There are almost 350 extensions now. Wow! Sadly though, not all are actively maintained, and not all are updated to be compatible with new Symphony versions. How do you spot when a new extension is released? If you start a new Symphony project after six months away, how do you find new extensions that might be useful? As an extension developer, how much time do you waste updating your PHP drivers, README files and content on the Symphony site when releasing a new version?

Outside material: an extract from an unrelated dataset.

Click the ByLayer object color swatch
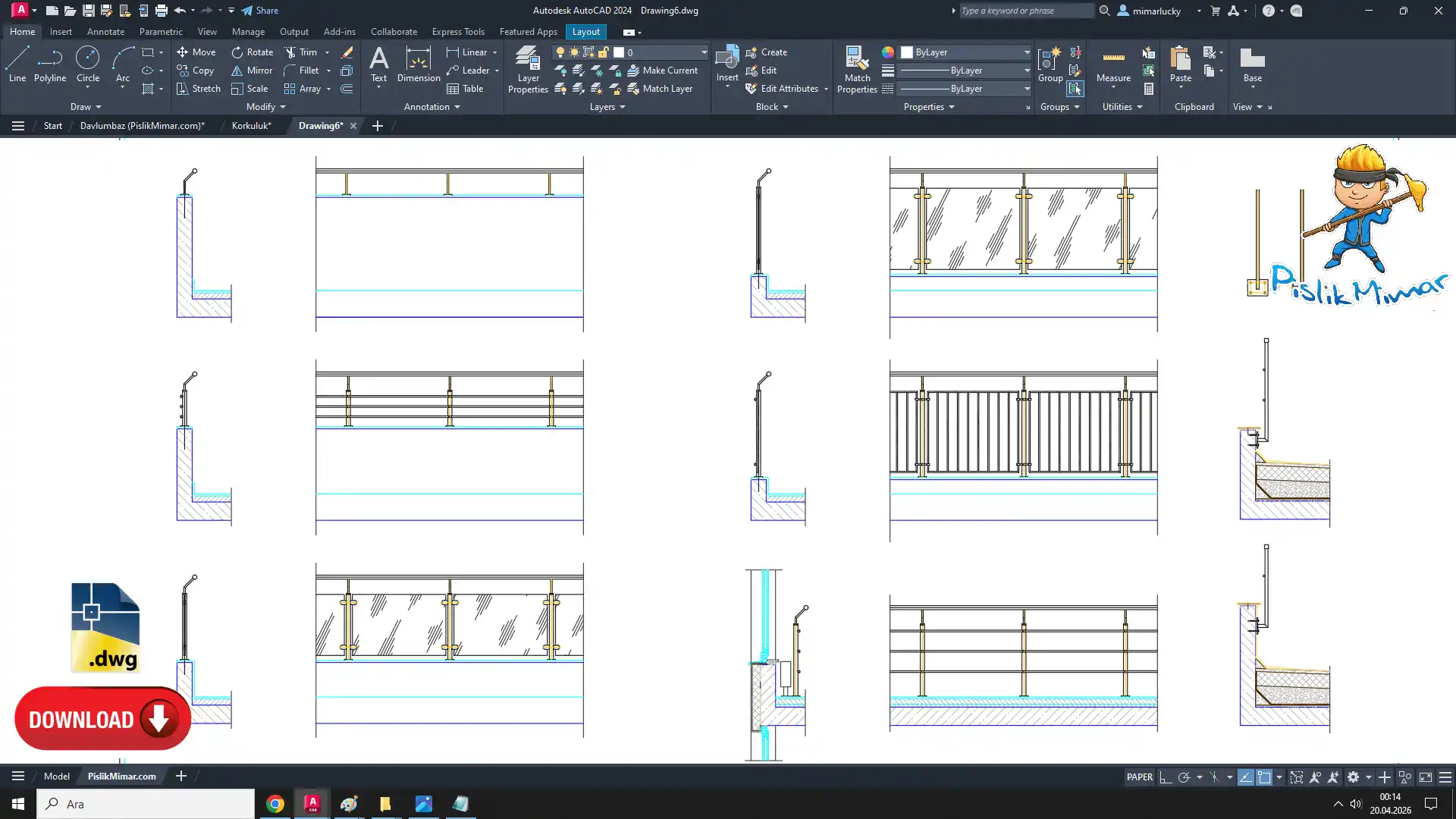This screenshot has width=1456, height=819. coord(907,52)
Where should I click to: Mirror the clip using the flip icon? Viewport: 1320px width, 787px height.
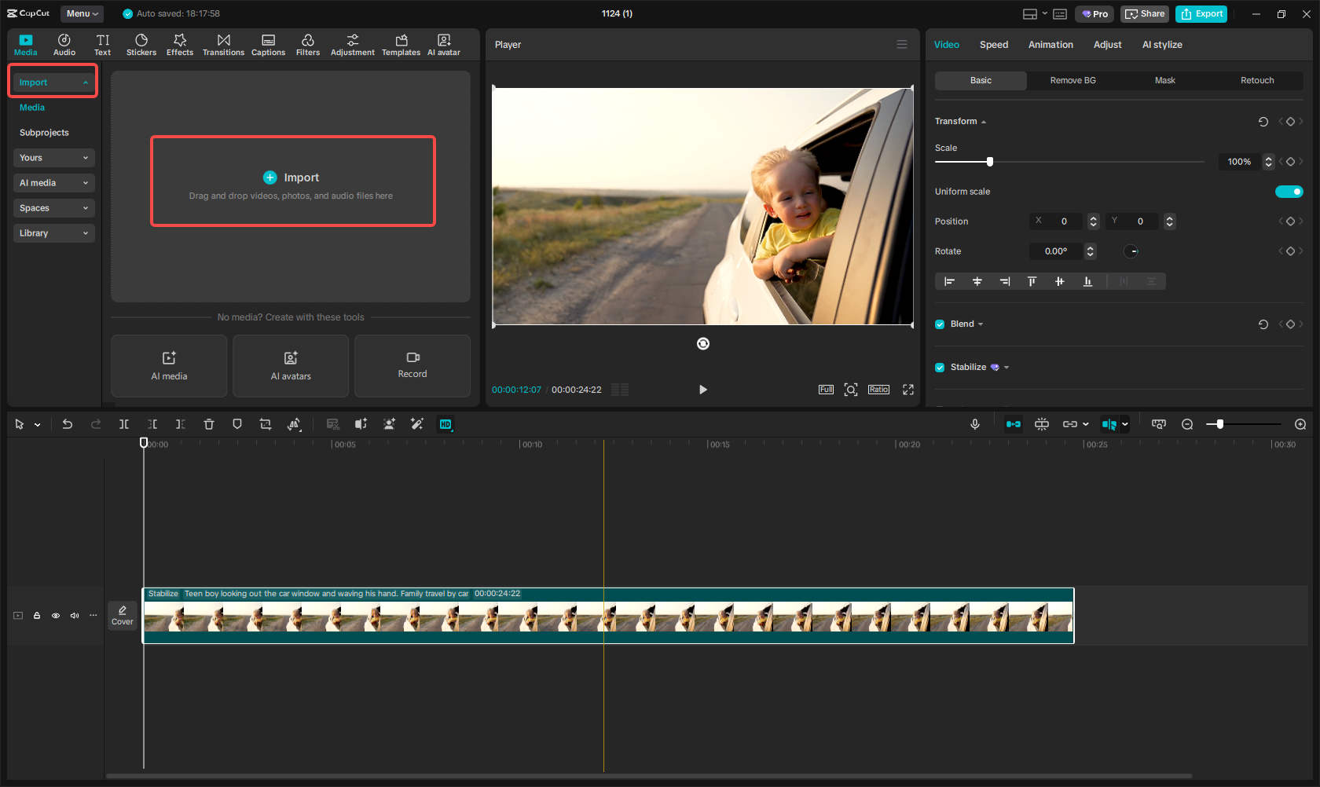(295, 424)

It's clear that there hasn't been enough extension-loving recently (sniggers): they are tricky to discover on the Symphony website; they are difficult for their managers to maintain; and Symphony doesn't get enough information to know about dependencies, compatibility and updates to give useful feedback to site builders.
Let's change that.
A partial solution:
Over the last few months we have been discussing how developers should document extension compatibility with various Symphony releases, how extension dependencies should be captured and what format this data should follow. If you've got an hour to kill, read the above. If not, all you need to know is that the
extension.meta.xml file was born.
The schema is human-readable and really easy to write and maintain. Use it to keep track of your extension's name, description and type; its repository URL and links; its version history and changelog; its dependencies and its screenshots and screencasts.
From today onwards, all extensions should provide a meta XML file as well as the
extension.driver.php in the root. It's not yet a requirement, but the plan is for the
about() array inside drivers will be deprecated, and Symphony will use the XML instead.
This opens new possibilities for Symphony to:
- alert you when a new version of an extension is found and maybe even update it for you
- prevent you enabling an extension that is incompatible with your Symphony instance
- alert you if an extension requires another extension to be installed first
But it's not just Symphony that can parse these files. Having this content in a structured format means we can build new tools and services that consider extensions in an intelligent way...
For site developers, you get a searchable directory of all Symphony extension repositories. See when an extension is updated, see what's popular, and get a
git clone link as easily as possible.
For extensions developers, all you need to do is push an
extension.meta.xml file to your repo and add the extension in two clicks. Nothing else, ever again.
In addition to watching repositories, the site hosts a blog where I and others will be writing about extension development, and featuring collections of extensions that work well together. There are already two articles to read on the new extension.meta.xml syntax and a guide to caching using extensions.
It's not yet clear whether Symphony Extensions will replace the extension lists on this website, but I hope this is going to grow into a useful resource for everyone. I'm going to be nagging all extension developers to migrate their repos (Rowan, I'm looking at you...) over the coming weeks and there are plenty of features I want to add too (search by extension status/compatibility, user interface refinement, exposing data through an API).
Follow @symextensions on Twitter to get instant notifications of new and updated extensions, and I'll deliver site news there too.
Lastly, a massive thank you to all of the beta testers who have been
playing breaking the site over the last six weeks. Allen, Craig, Brendan, Rowan, Nils H, Nils W, Michael E, Simone, Jonas, Stephen, John P, Huib — your feedback has been invaluable.